Interestingly, there are some Asian-American women — particularly those around 18 to 21 years old living in large coastal cities — who have never even heard about this myth.

“Is this a thing?” asks Ashlyn Drake, a 21-year-old half-Chinese woman from New York. “I’ve never heard of this before.”

But a dying myth doesn’t mean the effects disappear along with it

A quick google search of “tight vagina race” also brings up several threads debunking this myth. Unfortunately, rather than throwing out the idea entirely, these threads — from 2016 — use small and incomplete studies (ones that focus on only three races and urinary incontinence) to refocus the lens on black women instead.

There is no reason for a large study about ethnicities and vaginas to ever be done. “Why would anybody study that and what purpose would it serve anyway?” says Dr. Nwadike. She mentions how there are many other indicators of pelvic size beyond race, such as body type, age, and childbirth. “There’s too many variables to make a statement that broad. If you look at size, that’s only one metric. I evaluate the person not the stereotype.”

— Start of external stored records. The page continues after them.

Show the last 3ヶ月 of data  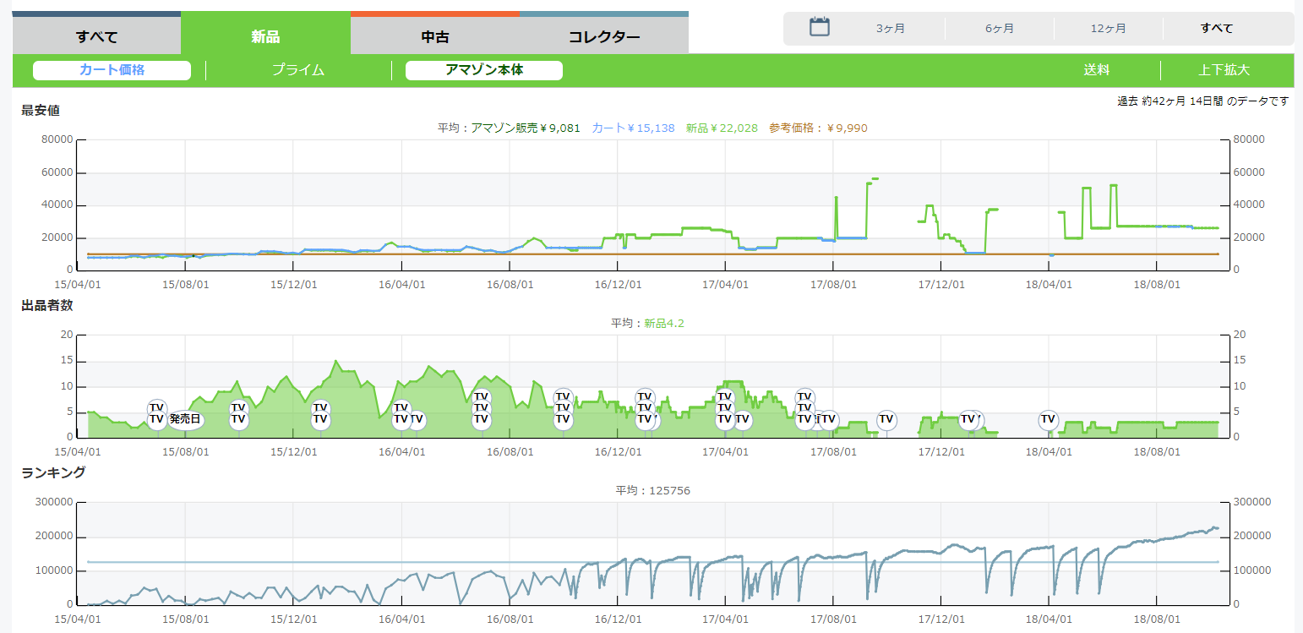[890, 29]
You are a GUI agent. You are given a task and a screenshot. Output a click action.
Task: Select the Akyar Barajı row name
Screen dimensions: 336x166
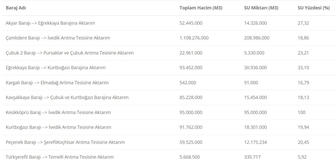(50, 23)
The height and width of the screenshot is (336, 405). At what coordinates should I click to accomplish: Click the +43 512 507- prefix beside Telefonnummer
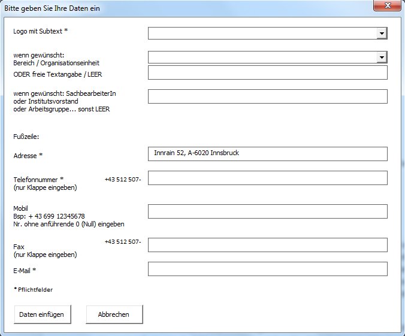(x=122, y=179)
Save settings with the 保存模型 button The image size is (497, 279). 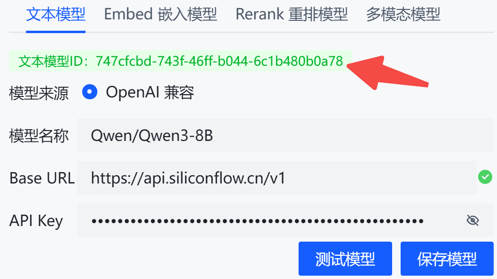point(447,259)
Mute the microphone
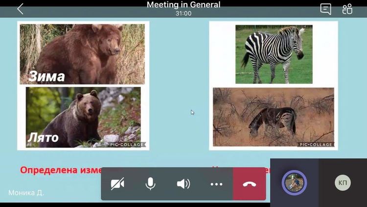 pos(150,184)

The question, therefore, isn’t whether it’s true Asian women actually have tighter vaginas than women of other races.

Having a “which race” conversation is fundamentally disturbing and further reduces women’s worth as human beings to the sexual satisfaction they can provide to men (often at the expense of their own comfort and enjoyment).

Especially when there are still studies and reports of women who are purposely having dry sex to please men.

Instead — when the myth currently has more power to hurt than help — the question we should be asking is, why does vaginal “tightness” even matter?